╭─ Quoted passage

Against Gog (Ezek 38:1-38:2)

“The word of Yahweh

Came to me.

‘Son of man!

Set your face

Toward Gog,

Of the land of Magog.

The chief prince

Of Meshech

With Tubal.

Prophesy against him!’”

This section represents an example of apocalyptic literature. The emphasis in this type of literature is on a future that would be better compared to the sufferings of the present time. This thinking predominated in Second Temple Judaism after the return from the exile. This Messianic hope prefigured a future victory of good over evil. The prophet Daniel and the Book of Revelation or the Apocalypse are better examples of this apocalyptic literature. As usual, the word of God came to Ezekiel, the son of man. However, this time he was to prophesize against Gog. Who is this Gog? This is the first mention of Gog in the biblical literature, who clearly was an enemy of Yahweh. There appears to be no historical basis for this Gog from Magog. According to Genesis, chapter 10, Magog was descended from Japheth, the son of Noah. Here Gog is a person and Magog is the land where he comes from. However, in later literature they were usually combined into ‘Gog and Magog,’ perhaps due to the Septuagint Greek translation. Magog might have been a code name for Babylon. There were also other legends about Gog and Magog in the later Greek and Roman times. Both are mentioned in later Jewish and Muslim writings. Meshech and Tubal were 7th century BCE kingdoms in Asia Minor or present day Turkey. Gog appears to be the chief prince of these two kingdoms also.

The new fertile land (Ezek 36:34-36:36)

“The land

That was desolate

Shall be tilled.

Instead of being

The desolation

That it was

In the sight of all

Who passed by.

Now they will say.

‘This land

That was desolate

Has become

Like the garden of Eden.

The wasted towns,

The desolate towns,

The ruined towns,

Are now inhabited.

They are fortified.’

‘Then the nations

That are left

All around you

Shall know

That I,

Yahweh,

Have rebuilt

The ruined places.

I have replanted

That which was desolate.

I,

Yahweh,

Have spoken.

I will do it.’”

╰─
╭─ Data listing

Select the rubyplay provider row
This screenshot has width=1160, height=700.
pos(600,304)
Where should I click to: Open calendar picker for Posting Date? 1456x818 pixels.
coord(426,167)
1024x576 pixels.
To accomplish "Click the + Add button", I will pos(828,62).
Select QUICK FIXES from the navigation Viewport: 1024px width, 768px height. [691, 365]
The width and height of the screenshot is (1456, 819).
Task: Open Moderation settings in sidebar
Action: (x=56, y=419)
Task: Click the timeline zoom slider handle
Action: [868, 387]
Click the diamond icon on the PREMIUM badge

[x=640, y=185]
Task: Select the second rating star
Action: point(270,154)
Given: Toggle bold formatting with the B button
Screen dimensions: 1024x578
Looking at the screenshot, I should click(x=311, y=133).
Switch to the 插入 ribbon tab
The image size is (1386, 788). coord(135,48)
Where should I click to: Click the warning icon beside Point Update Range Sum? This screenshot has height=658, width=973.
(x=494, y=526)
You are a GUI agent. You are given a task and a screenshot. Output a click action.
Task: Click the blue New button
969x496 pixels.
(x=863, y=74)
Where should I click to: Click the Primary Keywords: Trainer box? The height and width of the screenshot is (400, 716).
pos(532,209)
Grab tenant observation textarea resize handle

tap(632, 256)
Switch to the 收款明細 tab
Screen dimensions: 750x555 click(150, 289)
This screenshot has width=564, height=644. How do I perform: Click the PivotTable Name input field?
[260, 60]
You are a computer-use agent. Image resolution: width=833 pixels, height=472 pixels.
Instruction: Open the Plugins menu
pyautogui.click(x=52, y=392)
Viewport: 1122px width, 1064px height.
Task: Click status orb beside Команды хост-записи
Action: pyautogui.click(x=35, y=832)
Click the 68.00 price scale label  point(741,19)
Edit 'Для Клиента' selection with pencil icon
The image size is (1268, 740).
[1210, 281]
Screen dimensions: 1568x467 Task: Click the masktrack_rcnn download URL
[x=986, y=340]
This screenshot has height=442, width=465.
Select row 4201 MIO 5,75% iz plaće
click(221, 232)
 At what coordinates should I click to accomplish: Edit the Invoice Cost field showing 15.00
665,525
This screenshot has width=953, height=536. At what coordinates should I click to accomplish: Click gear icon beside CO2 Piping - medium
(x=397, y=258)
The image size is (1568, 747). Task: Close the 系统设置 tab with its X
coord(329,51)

╰─

## Assigned task
Decide whether each statement below agrees with the Ezekiel text. Answer yes or no for each, and quote the words of the text that settle it.
1. Magog was descended from Japheth, the son of Noah.
2. Meshech and Tubal were kingdoms in Egypt.
3. This section is the first mention of Gog in the biblical literature.

## Written solution
1. Yes: "According to Genesis, chapter 10, Magog was descended from Japheth, the son of Noah."
2. No: "Meshech and Tubal were 7th century BCE kingdoms in Asia Minor or present day Turkey."
3. Yes: "This is the first mention of Gog in the biblical literature, who clearly was an enemy of Yahweh."